Face à lui, la soprano ukrainienne Liudmyla Monastyrska (Leonora) évolue presque sur les mêmes cimes, timbre de braise enveloppante dont l’aigu jaillit, inépuisable, sur toute l’étendue d’une riche palette vocale. Elle parvient par ailleurs à alléger sa voix si large dans l’air « La Vergine degli Angeli », en le parant de magnifiques piani, ce qui n’est pas le moindre de ses mérites. Dommage seulement que l’aigu qui conclut son aria final « Pace, pace, o mio Dio » manque d’impact, en partie dû au fait que le metteur en scène la fait chanter en fond de scène à ce moment-là. Désormais incontournable sur les plus grandes scènes internationales (le Metropolitan Opera et le Teatro alla Scala en tête), l’impressionnant baryton mongol Amartuvshin Enkhbat ne fait qu’une bouchée du personnage de Don Carlo di Vargas, et se pose – par l’art du chant, la beauté du timbre, la solidité des moyens, et le pouvoir d’évocation du legato – l’une des rares alternatives à Ludovic Tézier aujourd’hui. Loin des matrones habituellement affichées dans ce rôle, la Preziosilla d’Annalisa Stroppa surprend agréablement, tirant son personnage du côté de la soubrette féministe, avec une voix à la fois claire et puissamment projetée. La basse croate Marko Mimica confère une mémorable dignité à son Padre Guardiano, grâce à l’une des plus belles voix de basses chantantes d’une époque où elles ne sont pas légions. De son côté, Roberto De Candia a lui le grand mérite de chanter toutes les notes de Fra Melitone quand nombre de ses confrères se contentent de parler et faire les pitres, ce qui ne l’empêche pas d’être drôle, mais sans trivialité aucune. Enfin, Marco Spotti s'acquitte avec conviction de son rôle du Marquis de Calatrava, et l'on saluera également la remarquable prestation du Choeur du Teatro Comunale di Bologna, bien chantant et très sollicité par la partition.

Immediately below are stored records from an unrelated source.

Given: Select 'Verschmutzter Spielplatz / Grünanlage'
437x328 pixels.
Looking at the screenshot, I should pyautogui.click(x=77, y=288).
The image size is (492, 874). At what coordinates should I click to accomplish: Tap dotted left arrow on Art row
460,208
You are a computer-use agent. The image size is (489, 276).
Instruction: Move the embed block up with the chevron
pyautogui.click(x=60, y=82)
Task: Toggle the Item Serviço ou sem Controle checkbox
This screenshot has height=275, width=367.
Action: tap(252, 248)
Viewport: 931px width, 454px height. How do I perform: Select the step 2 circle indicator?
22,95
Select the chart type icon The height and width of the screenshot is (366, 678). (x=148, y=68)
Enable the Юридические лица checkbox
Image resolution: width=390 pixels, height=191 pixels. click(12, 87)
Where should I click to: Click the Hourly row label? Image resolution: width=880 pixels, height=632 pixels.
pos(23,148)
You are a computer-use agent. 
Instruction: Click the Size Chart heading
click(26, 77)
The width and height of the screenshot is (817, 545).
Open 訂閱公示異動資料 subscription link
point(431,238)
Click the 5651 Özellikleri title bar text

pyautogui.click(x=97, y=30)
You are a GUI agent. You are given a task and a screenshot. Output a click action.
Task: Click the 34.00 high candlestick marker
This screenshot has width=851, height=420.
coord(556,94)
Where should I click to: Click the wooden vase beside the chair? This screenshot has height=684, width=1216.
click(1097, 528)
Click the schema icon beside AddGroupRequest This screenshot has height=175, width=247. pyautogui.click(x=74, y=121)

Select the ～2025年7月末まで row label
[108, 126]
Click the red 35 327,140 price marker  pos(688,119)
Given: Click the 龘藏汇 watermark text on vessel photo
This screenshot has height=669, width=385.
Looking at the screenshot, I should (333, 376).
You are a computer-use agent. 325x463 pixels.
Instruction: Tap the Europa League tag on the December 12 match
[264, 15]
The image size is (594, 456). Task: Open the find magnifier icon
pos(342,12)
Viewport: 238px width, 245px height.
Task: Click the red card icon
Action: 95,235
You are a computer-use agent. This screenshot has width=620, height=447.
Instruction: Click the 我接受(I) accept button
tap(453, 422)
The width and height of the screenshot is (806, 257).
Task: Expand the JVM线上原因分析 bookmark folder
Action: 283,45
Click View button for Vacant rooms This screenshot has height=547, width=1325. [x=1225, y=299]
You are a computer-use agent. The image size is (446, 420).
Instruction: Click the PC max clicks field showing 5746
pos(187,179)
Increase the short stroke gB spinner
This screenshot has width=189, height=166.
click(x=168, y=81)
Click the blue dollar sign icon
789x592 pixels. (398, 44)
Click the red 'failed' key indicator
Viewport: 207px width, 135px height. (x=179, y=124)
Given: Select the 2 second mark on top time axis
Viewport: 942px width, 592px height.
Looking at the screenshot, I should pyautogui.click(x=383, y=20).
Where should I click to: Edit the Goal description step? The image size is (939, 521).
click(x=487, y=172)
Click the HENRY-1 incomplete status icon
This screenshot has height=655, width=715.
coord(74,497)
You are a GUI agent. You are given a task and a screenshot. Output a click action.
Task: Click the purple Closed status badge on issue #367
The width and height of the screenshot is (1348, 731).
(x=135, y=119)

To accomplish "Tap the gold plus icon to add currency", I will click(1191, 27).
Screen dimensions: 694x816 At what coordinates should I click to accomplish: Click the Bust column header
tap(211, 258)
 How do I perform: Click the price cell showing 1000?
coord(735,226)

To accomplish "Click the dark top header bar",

La réalisation scénique confiée à Yannis Kokkos (qui ouvrira la saison 23/24 de l’Opéra de Montpellier, maison coproductrice du spectacle aux côtés des Opéras de Palerme et Bologne), elle ose une audace qui n’en est plus une : la transposition de l’intrigue au XIXe (ce dont attestent les costumes également conçus par Yannis Kokkos, qui signe également les décors). Car pour le reste, la scénographie s’avère d’une sobriété confinant au dénuement, composée de panneaux noirs découpés et stylisés, évoquant une église ou des bâtiments éventrés, derrière lesquels apparaissent toujours des cieux plombés, orageux ou incandescents, pour un effet il est vrai très esthétique (photo). La direction d’acteurs est, en revanche, réduite au strict minimum, laissant la plupart du temps les protagonistes à leurs inégaux moyens. Et ce sont ainsi surtout les magnifiques et hautement dramatiques éclairages de Giuseppe Di Iorio qui viennent apporter de la vie à ce dispositif, dont le principal mérite est de ne pas faire obstacle au pouvoir d’évocation de la musique.

Dernier bonheur de la soirée, le chef italien Roberto Abbado (directeur musical de la manifestation parmesane) a incontestablement trouvé la clé de la partition, à savoir l’équilibre des registres : urgente autant que ciselée, sa direction prend appui sur la pâte sonore, dense et flamboyante d'un Orchestre du Teatro Comunale de Bologne en état de grâce.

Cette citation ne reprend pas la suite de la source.